▸ **Texte extrait**:
+++
La publication par LFI de trois visuels dont un ciblant le visage de Cyril Hanouna, pour appeler à une manifestation contre « l’extrême droite, ses idées et ses relais », a provoqué un concert d’accusations d’antisémitisme. La photographie en noir et blanc de l’animateur télé reprendrait les codes de la caricature antisémite des années 1930.
En la matière, il faut systématiquement distinguer l’intention de la réception. Ces dernières années, plusieurs images perçues comme antisémites par la presse et certains commentateurs, et dont les auteurs ont été traduits en justice, ont donné lieu à des relaxes, comme par exemple la peinture murale de Lekto à Avignon, mettant en scène Jacques Attali manipulant un Pinocchio aux traits du président Macron. La sensibilité particulière à l’antisémitisme fait que des caricatures reprenant les codes de l’imagerie négrophobe coloniale ne sont pas inquiétées, quand l’accusation d’antisémitisme est fréquemment dégainée.
Il ne suffit pas de proclamer qu’une image a des points communs avec les pires caricatures nazies du Stürmer pour que l’antisémitisme soit caractérisé. Idem pour le fameux dessin publié en 2019 par l’édition internationale du New York Times et qualifié la semaine suivante par le même journal de plus grande monstruosité antisémite de tous les temps. On voit bien dans cet exemple que la question de l’appréciation, du point de vue, de la subjectivité, est déterminante. On ne peut une semaine trouver tout à fait intéressant un dessin au point de le publier et la semaine suivante le penser génocidaire, sans que la bascule pose question.
+++
▸ **Données enregistrées**:

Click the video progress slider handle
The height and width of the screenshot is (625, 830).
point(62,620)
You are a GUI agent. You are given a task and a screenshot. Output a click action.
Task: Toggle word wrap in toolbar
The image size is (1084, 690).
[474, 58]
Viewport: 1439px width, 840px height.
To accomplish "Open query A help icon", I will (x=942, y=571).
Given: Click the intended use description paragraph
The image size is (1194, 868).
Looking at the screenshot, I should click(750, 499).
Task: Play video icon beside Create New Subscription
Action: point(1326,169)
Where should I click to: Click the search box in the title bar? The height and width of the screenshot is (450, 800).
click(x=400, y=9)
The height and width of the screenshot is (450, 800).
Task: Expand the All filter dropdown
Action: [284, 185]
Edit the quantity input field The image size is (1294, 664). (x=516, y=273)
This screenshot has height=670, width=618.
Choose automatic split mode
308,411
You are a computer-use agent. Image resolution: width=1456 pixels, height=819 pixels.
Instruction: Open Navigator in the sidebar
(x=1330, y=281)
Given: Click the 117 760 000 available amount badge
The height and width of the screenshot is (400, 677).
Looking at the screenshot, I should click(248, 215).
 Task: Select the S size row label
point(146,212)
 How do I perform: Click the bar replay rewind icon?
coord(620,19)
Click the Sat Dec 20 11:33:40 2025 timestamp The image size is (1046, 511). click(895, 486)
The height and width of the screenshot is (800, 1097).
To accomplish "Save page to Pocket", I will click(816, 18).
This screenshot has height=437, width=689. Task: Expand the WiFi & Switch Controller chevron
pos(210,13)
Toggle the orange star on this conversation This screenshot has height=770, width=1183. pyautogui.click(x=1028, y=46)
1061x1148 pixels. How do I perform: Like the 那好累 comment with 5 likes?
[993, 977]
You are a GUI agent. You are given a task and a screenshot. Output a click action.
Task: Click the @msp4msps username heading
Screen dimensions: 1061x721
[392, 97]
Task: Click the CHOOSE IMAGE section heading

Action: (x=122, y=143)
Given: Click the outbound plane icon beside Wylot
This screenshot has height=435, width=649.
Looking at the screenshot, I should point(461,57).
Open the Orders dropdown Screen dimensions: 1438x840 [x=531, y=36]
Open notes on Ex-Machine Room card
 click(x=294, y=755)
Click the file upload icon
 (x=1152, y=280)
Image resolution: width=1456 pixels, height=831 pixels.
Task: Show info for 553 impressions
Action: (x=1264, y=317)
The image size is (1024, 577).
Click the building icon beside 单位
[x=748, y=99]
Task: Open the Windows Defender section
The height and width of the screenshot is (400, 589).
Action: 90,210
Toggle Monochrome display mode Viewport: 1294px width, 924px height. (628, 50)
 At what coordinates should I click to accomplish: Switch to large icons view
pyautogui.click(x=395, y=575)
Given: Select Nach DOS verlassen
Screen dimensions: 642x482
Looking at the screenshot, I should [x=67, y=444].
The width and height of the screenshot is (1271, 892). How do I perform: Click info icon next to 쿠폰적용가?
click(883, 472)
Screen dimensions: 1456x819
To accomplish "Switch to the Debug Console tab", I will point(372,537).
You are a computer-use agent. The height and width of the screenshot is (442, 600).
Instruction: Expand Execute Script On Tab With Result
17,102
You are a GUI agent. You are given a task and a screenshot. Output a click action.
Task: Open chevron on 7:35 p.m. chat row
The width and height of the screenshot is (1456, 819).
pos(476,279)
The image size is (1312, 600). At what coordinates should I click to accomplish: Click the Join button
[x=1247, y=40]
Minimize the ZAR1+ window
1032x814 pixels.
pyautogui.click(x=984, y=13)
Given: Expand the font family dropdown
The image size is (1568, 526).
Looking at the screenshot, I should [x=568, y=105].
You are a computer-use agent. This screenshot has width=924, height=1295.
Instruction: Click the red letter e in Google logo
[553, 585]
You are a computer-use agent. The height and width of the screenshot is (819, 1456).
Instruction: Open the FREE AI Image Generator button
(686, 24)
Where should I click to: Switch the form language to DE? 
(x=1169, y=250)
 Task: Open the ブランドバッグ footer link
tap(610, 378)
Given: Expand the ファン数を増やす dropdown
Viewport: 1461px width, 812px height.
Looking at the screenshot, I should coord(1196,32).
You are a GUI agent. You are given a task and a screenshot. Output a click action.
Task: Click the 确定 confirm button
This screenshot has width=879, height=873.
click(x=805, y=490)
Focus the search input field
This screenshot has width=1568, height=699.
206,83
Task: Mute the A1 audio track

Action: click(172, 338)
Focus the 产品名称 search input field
+++
▸ **Travail demandé**:
1 > Recopiez le passage de l'extrait qui commence par « En la matière, il » et se termine par « est fréquemment dégainée. ».
2 > Résumez l'extrait en deux phrases.
Les lignes n'ont aucun rapport avec l'extrait.

▸ **Réponses finales**:
1 >
En la matière, il faut systématiquement distinguer l’intention de la réception. Ces dernières années, plusieurs images perçues comme antisémites par la presse et certains commentateurs, et dont les auteurs ont été traduits en justice, ont donné lieu à des relaxes, comme par exemple la peinture murale de Lekto à Avignon, mettant en scène Jacques Attali manipulant un Pinocchio aux traits du président Macron. La sensibilité particulière à l’antisémitisme fait que des caricatures reprenant les codes de l’imagerie négrophobe coloniale ne sont pas inquiétées, quand l’accusation d’antisémitisme est fréquemment dégainée.

2 > Un visuel de LFI ciblant le visage de Cyril Hanouna, publié pour appeler à manifester contre l'extrême droite, a suscité des accusations d'antisémitisme, la photographie reprenant prétendument les codes de la caricature antisémite des années 1930. Il faut pourtant distinguer l'intention de la réception, car une ressemblance avec les pires caricatures nazies ne suffit pas à caractériser l'antisémitisme, comme le montrent la relaxe obtenue pour la peinture murale de Lekto à Avignon et le dessin publié en 2019 par l'édition internationale du New York Times.